For horses with a screwed-up relationship with the bit, however, taking a rider out of the equation and putting in a simple, predictable device works really well.
Buying a chambon can be tricky. Some of them come in wacky-large dimensions… so large that you can’t punch enough holes in the leather to make it fit even a regular-sized horse.
ETA: Personally, I would not try to teach my horse any relationship with the bit or any particular position for his head until he had W/T/C, steering and whoa in tack. I think dressagists put way more emphasis on how the horse feels in their hand than they ought to… especially when that “consistent contact” becomes a horse who is also behind the leg because he’s not actually strong enough to push from his hind feet all the way up into the bridle the way we want… so he just stretches down and we call it good, not really feeling that he lacks impulsion.

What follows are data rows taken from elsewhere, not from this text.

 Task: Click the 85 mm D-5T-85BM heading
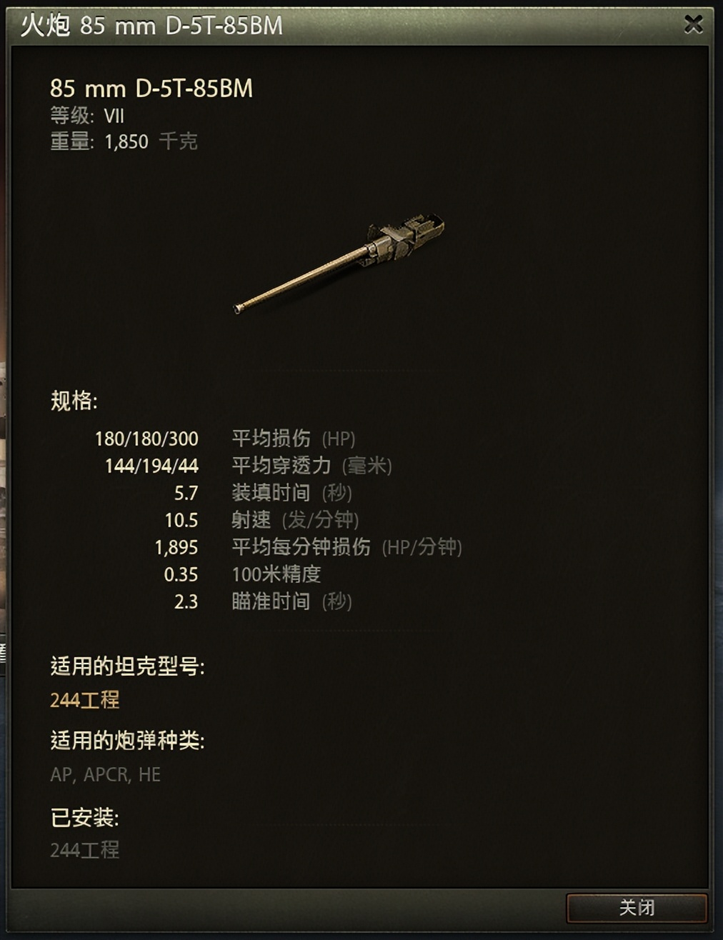pos(151,89)
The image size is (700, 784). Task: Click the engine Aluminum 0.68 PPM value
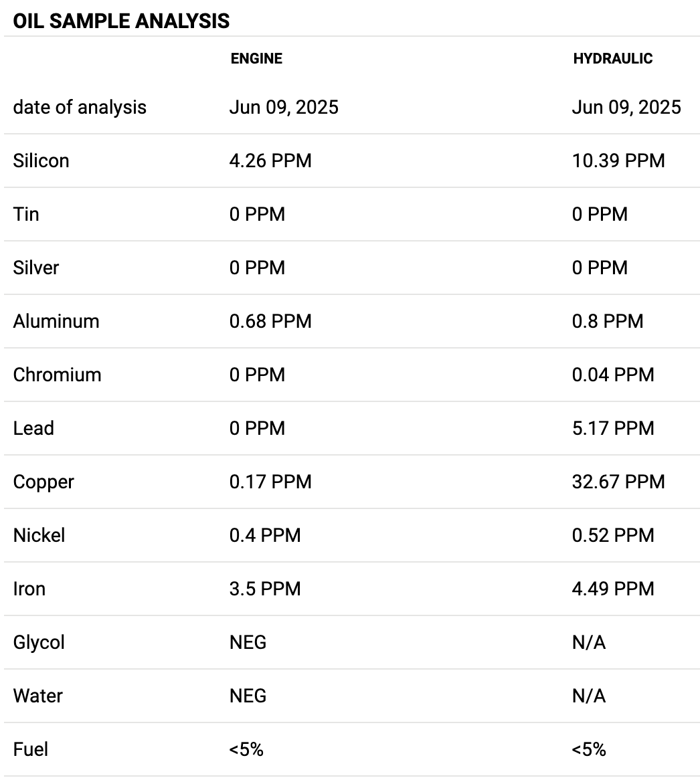(x=270, y=322)
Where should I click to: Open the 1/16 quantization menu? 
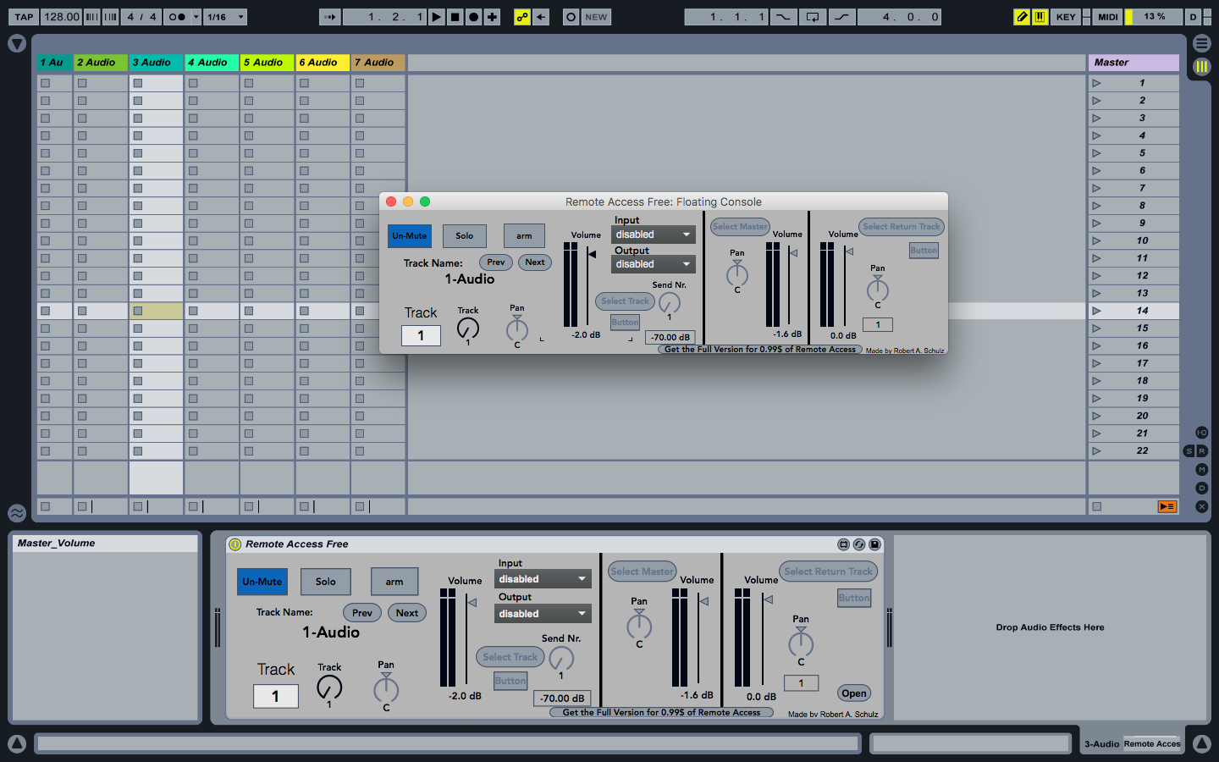225,17

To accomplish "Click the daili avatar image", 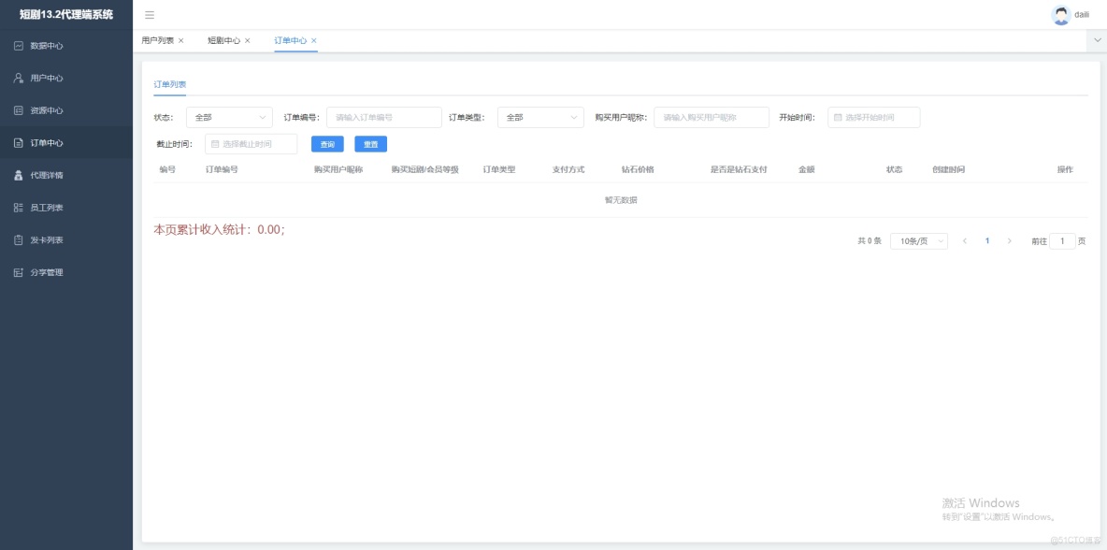I will 1059,14.

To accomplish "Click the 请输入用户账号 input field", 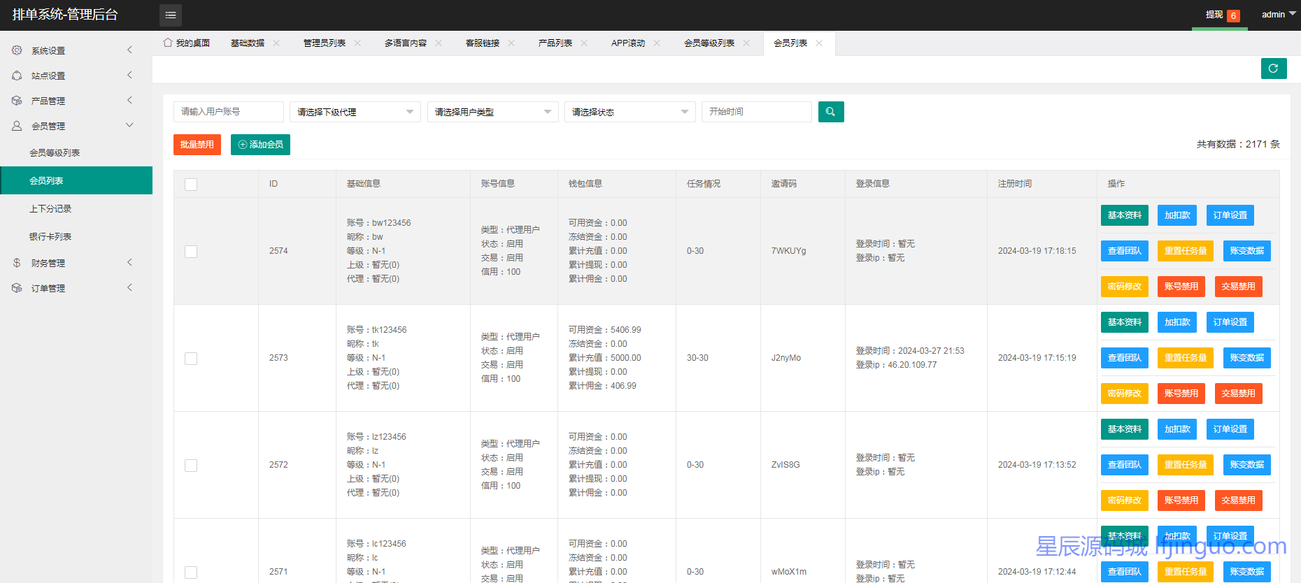I will tap(228, 112).
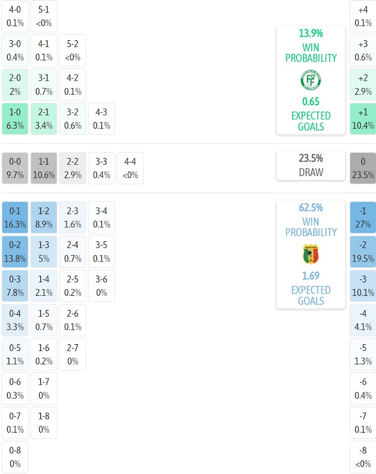The width and height of the screenshot is (376, 474).
Task: Select the +1 goal difference cell
Action: (x=363, y=119)
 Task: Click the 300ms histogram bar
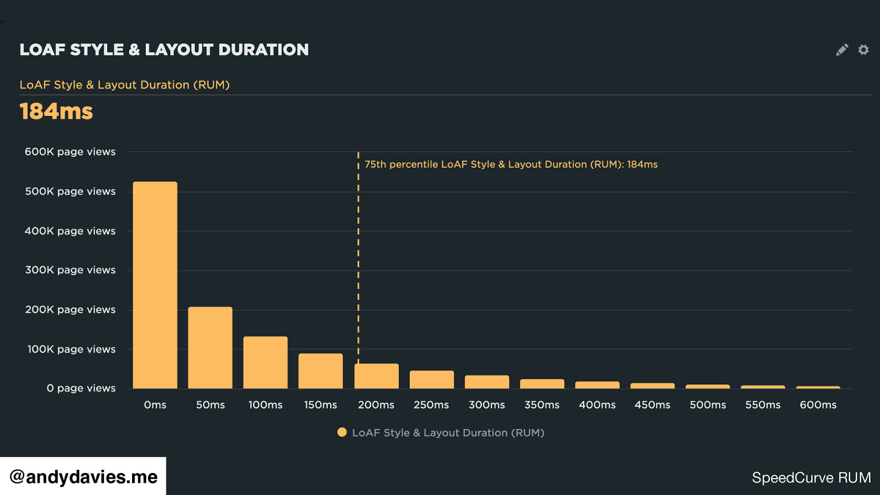pos(487,382)
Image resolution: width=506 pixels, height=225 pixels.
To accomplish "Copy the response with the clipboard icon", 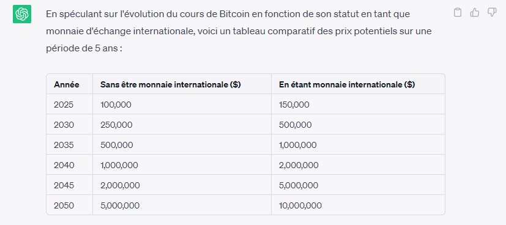I will pyautogui.click(x=457, y=13).
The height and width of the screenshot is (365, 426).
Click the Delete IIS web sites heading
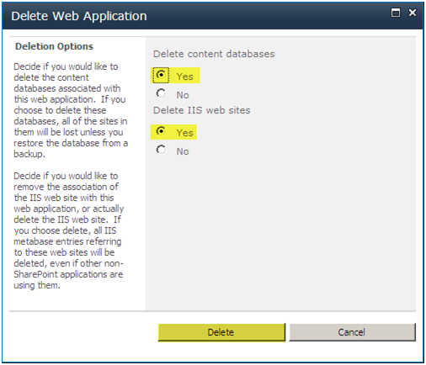(201, 110)
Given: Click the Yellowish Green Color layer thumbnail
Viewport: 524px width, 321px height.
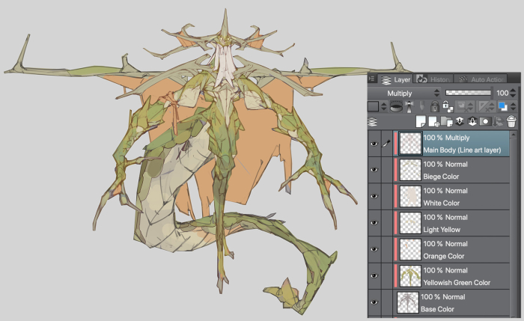Looking at the screenshot, I should (409, 276).
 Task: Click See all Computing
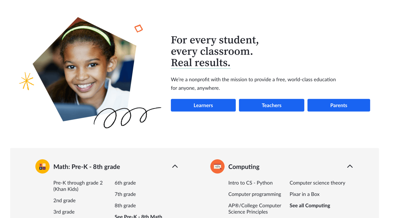310,206
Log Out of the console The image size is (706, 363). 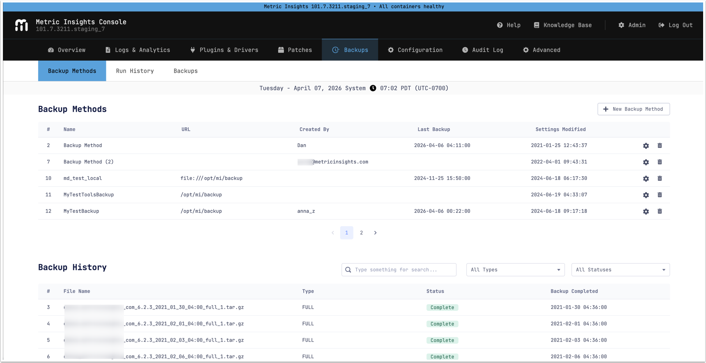[x=675, y=25]
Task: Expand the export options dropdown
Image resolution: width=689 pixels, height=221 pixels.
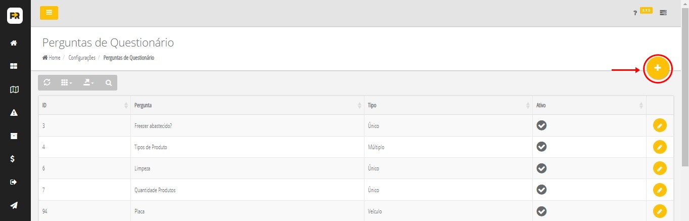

Also, baby horse will need to put his head and neck in all sorts of places while he’s using them to balance his young, top-heavy body and then a rider even higher than his own center of gravity. So his relationship with the bit at this point in his education is pretty dang minimal. Or, if you watch the really great young horse riders, the head and neck isn’t a big part of the equation. I suppose the very talented, athletic Verdan auction riders can finesse a young horse’s head and neck so well that he looks like he’s got more strength and miles under saddle than he does.
And I try not to spend lots of time on a circle with the babies, especially the tall, heavier, leggier ones. If those legs will get used up during his career, I really don’t want to spend them on a circle before I even get to ride him, lol!
Hope this helps. Take what you like and leave the rest.